Compartíamos experiencias, sonrisas y disfrutábamos con tus compañeros de residencia que con el paso del tiempo se han hecho inolvidables. Notaba su aprecio y sé que me echaban en falta el día que según sus cuentas esperaban mi visita. Habíamos creado vínculos. No puedo decir que sentí su pérdida tanto como sentí la tuya, pero me entristecía pensar que poco a poco los iba perdiendo a todos. Ahora quedan pocos pero sigo visitándolos y noto en sus miradas la satisfacción de ser queridos y apreciados.
Recuerdo que celebrábamos cualquier acontecimiento, festividad ya sea dentro de la residencia o dando un paseo por la ciudad que te vio nacer y crecer.
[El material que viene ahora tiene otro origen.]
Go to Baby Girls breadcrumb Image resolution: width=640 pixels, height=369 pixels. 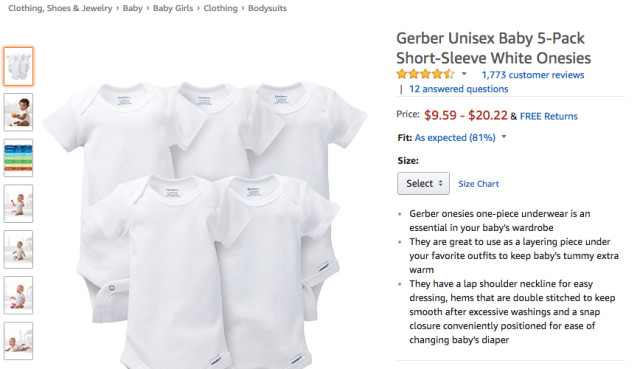point(173,8)
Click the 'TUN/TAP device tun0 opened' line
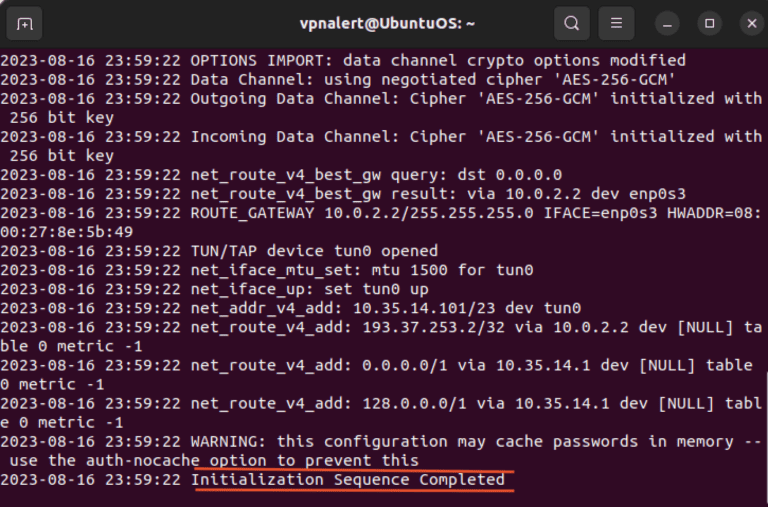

Nos emocionábamos. Pero lo cierto es que yo notaba que algo en mi interior se iba desvaneciendo a la vez que una fuerza me impedía apearme y me obligaba a seguir con la esperanza de que las circunstancias cambiarían. Y sí, cambiaron, pero no en el sentido que a mi me hubiese gustado. Yo vivía inmersa en una montaña rusa mientras tu casi ya no te debatías entre el recuerdo y el olvido. El deterioro cada vez era más evidente y el final llegó, para mi, de forma estrepitosa. Me costó aceptar las circunstancias, lo sentí como un rompimiento en mi vida. Sin embargo y siguiendo tus enseñanzas sabía que no podía dejarme desfallecer. Tenía que buscar y encontrar un sentido a todo aquel sin sentido. Y finalmente descubrí que escribir me permitía dar rienda suelta a mis pensamientos y emociones, a revivir todo lo vivido bajo otra perspectiva y fue a partir de entonces cuando pasaste a ser el protagonista de mis redacciones escolares. Seguramente la calidad técnica no fuera extremadamente depurada pero lo cierto es que los sentimientos y emociones que allí se barajaban merecían una excelente calificación por parte de mi profesor. Y esto me reconfortaba porqué sentía que todavía estabas ahí, acompañándome y ayudándome a avanzar.
Contigo aprendí a saborear y acariciar cada instante de mi vida, a cuidar las relaciones humanas, a banalizar lo material y a apreciar todas aquellas pequeñas cosas que me hacen sentir, a valorar la senectud como una etapa más de la vida y a afrontar la enfermedad preservando la dignidad del que la sufre.
Por ti, abuelo, por todos los momentos felices que compartimos, por todas tus enseñanzas, por haber contribuido a ser quién soy y porque eres mi mejor recuerdo.